Side Hustles Are Disappearing for the First Time in Nearly a Decade. Here's What That Actually Means
- 3 days ago
- 3 min read

Side hustles are having a moment, just not the kind you'd think. For the first time since 2017, the number of Americans with a side hustle is shrinking. According to a Bankrate survey published in July, just 27% of working Americans now report having a second stream of income — down nine percentage points from 36% in 2024.
Remember When Everyone Had a Side Hustle?
Two years ago, side hustle culture was at an all-time high. Dog walking, driving for rideshare apps, running an Etsy shop — millions of people picked up extra gigs just to cover regular living expenses during a stretch of record-high inflation and post-pandemic chaos. It wasn't really optional for a lot of people. It was survival mode with a cute Instagram aesthetic.
Bankrate's Ted Rossman points to a simple reason for the shift: the job market has been solid, and wage growth has outpaced inflation for a few years now, giving people some breathing room they didn't have before.
Fewer Side Hustles Doesn't Mean Less Hustle, It Means Less Desperation
Here's the reframe worth sitting with: people aren't quitting their side hustles because they've stopped caring about money. They're quitting because they don't need the extra income just to survive anymore. The Bankrate survey found that the Americans who do still have side hustles are increasingly using that extra cash for discretionary spending, not to cover basic bills.
That's a meaningful shift. Side income going toward "want to" instead of "have to" is a sign of actual financial breathing room, even with cost-of-living anxiety still very real for a lot of people.

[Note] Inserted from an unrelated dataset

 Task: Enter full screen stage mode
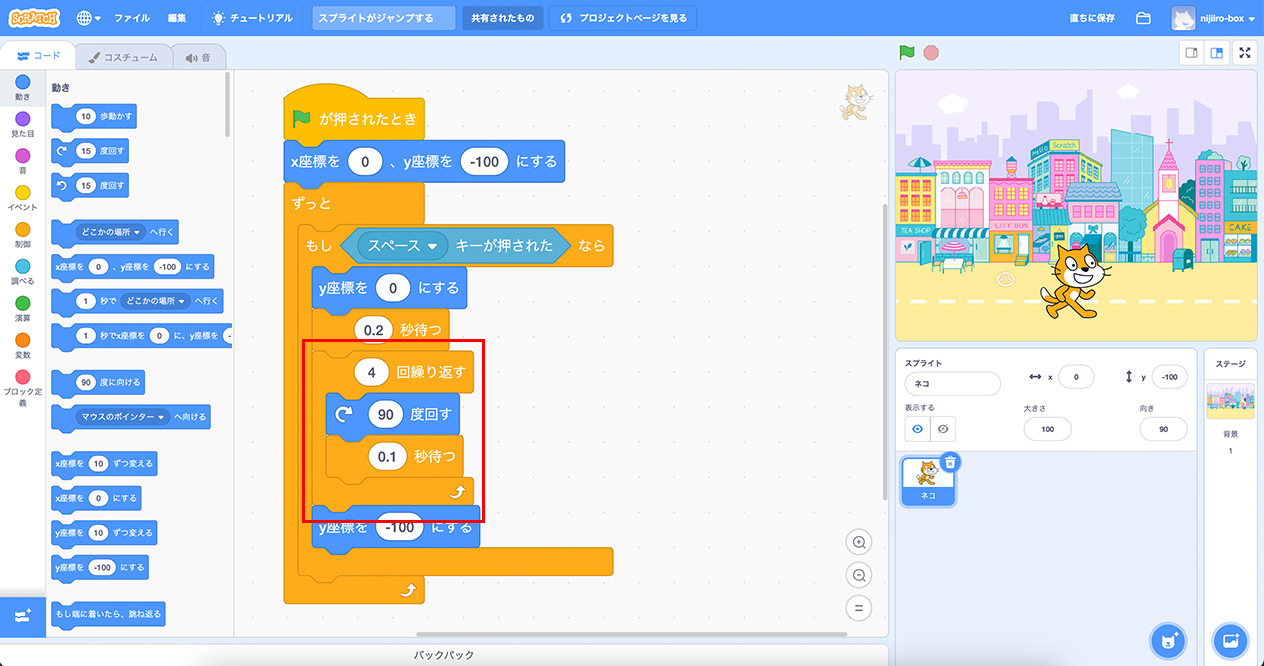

But don't get too comfortable. Inflation has started creeping back up — the consumer price index rose 2.7% over the year through June, a slight bump from May's 2.4% rate. And economists are already floating the idea that if the economy softens further, side hustles could make a comeback, especially among 18-to-44-year-olds who are already used to juggling multiple income streams.
What This Actually Means for Your Finances
Don't drop a side hustle just because everyone else is. If your extra income is funding your emergency fund, your Roth IRA, or your debt payoff plan, keep going. The point was never to have a side hustle forever — it's to use it strategically while it serves a real goal.
If you kept your side hustle, redirect the "why." If your side income used to cover groceries and now covers vacations, that's genuinely good news, but it's also a good moment to make sure a chunk of it is still going toward savings or investing, not just lifestyle upgrades.
Treat side hustle income as a skill, not just a paycheck. Even if you scale back the hours, the ability to generate a second income stream is valuable on its own. Keep the client list warm, keep the Etsy shop active at a lower volume — it's a lot easier to ramp something back up than to start from zero if you need it again.
Watch the inflation number, not just the headlines. A 2.7% CPI reading isn't alarming on its own, but the direction matters. If it keeps climbing, it may be worth having a side hustle plan ready to reactivate rather than starting to think about one for the first time under pressure.
Having a Side Hustle Is a Tool, Not a Personality
The decline in side hustles isn't a sign people got lazy — it's a sign the economy gave a lot of people some slack for once. Use that slack wisely. Keep your financial goals moving, keep your skills sharp, and don't wait for the next squeeze to figure out your plan B.